初めてアフリカの作家の作品を紹介します。1970年代のアンゴラの首都ルワンダ。革命の最中、主人公はマンションの自室に30年近くひきこもり…という設定ながら、魅力的な登場人物たちの物語が錯綜する、にぎやかな小説です。

「忘却についての一般論」はタイトルの固さからイメージがつかないような、ユーモア溢れるストーリー展開と爽やかさがあり、重い部分もありますが、読了後はポップな印象が残ります。

本書のあらすじ
27年間にわたる泥沼の内戦下を自力で生き抜いた女性ルドをめぐる目くるめく物語。稀代のストーリーテラーとして知られる現代アンゴラ作家による傑作長篇。
ポルトガル生まれのルドヴィカ(ルド)は空や広い場所が怖い。両親を相次いで亡くし、姉オデッテの結婚に伴い、鉱山技師の義兄オルランドがアンゴラの首都ルアンダに所有する豪華なマンションの最上階に移り住む。
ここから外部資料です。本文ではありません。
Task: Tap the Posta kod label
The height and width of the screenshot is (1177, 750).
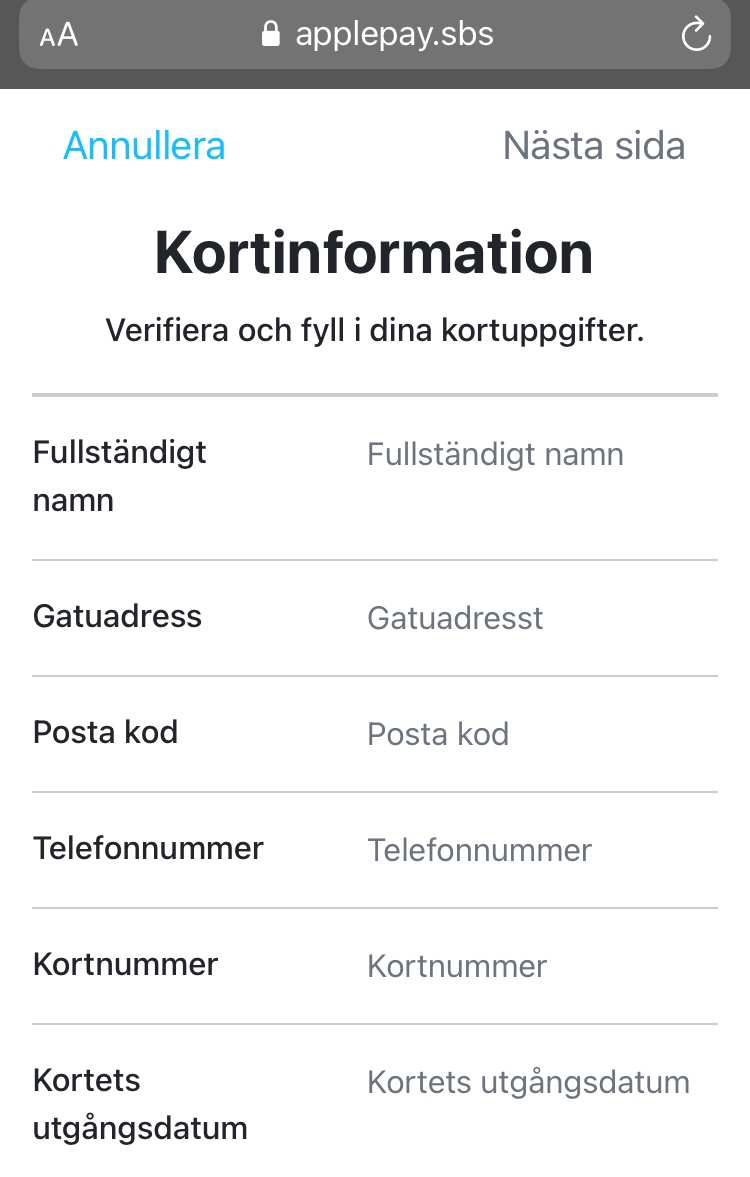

長年にわたりポルトガルの支配下にあったアンゴラでは解放闘争が激化し、1975年ついに独立を宣言。動乱のさなか、姉夫妻が消息不明となる。恐慌をきたし、外部からの襲撃を恐れたルドは、マンション内の部屋の入口をセメントで固め、犬とともに自給自足の生活が始まる。
その後、アンゴラは27年間にわたる泥沼の内戦状態に陥る。その間、誰からも忘れられて孤独に暮らすルド。一方、外の世界では、独立の動乱を乗り越えた人々が、運命に手繰り寄せられるようにしてルドのもとへと引き寄せられていく。
魅力的で謎めいた登場人物と、詩的でユーモアに満ちたスリリングな展開。2013年度フェルナンド・ナモーラ文芸賞、2017年度国際ダブリン文学賞受賞作。